▸ **WHAT NEEDS TO BE DONE**
Below this line is a set of entries; quote exactly the lines from the line that contains "Where should I click to: Click the" to the line that contains "Click the large", both lines included.

☆ ☆ ☆ ☆ ☆

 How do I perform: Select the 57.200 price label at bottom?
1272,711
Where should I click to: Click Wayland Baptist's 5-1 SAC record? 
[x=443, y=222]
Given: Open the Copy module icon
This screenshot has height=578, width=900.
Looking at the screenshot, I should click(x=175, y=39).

☆ ☆ ☆ ☆ ☆

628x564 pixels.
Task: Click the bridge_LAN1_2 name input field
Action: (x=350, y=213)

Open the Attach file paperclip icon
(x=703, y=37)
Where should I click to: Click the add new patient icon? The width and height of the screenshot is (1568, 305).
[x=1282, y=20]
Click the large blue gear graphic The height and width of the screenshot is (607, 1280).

☆ ☆ ☆ ☆ ☆

▸ **ANSWER BOX**
Where should I click to: Click the add new patient icon? The width and height of the screenshot is (1568, 305).
[x=1282, y=20]
Click the large blue gear graphic The height and width of the screenshot is (607, 1280).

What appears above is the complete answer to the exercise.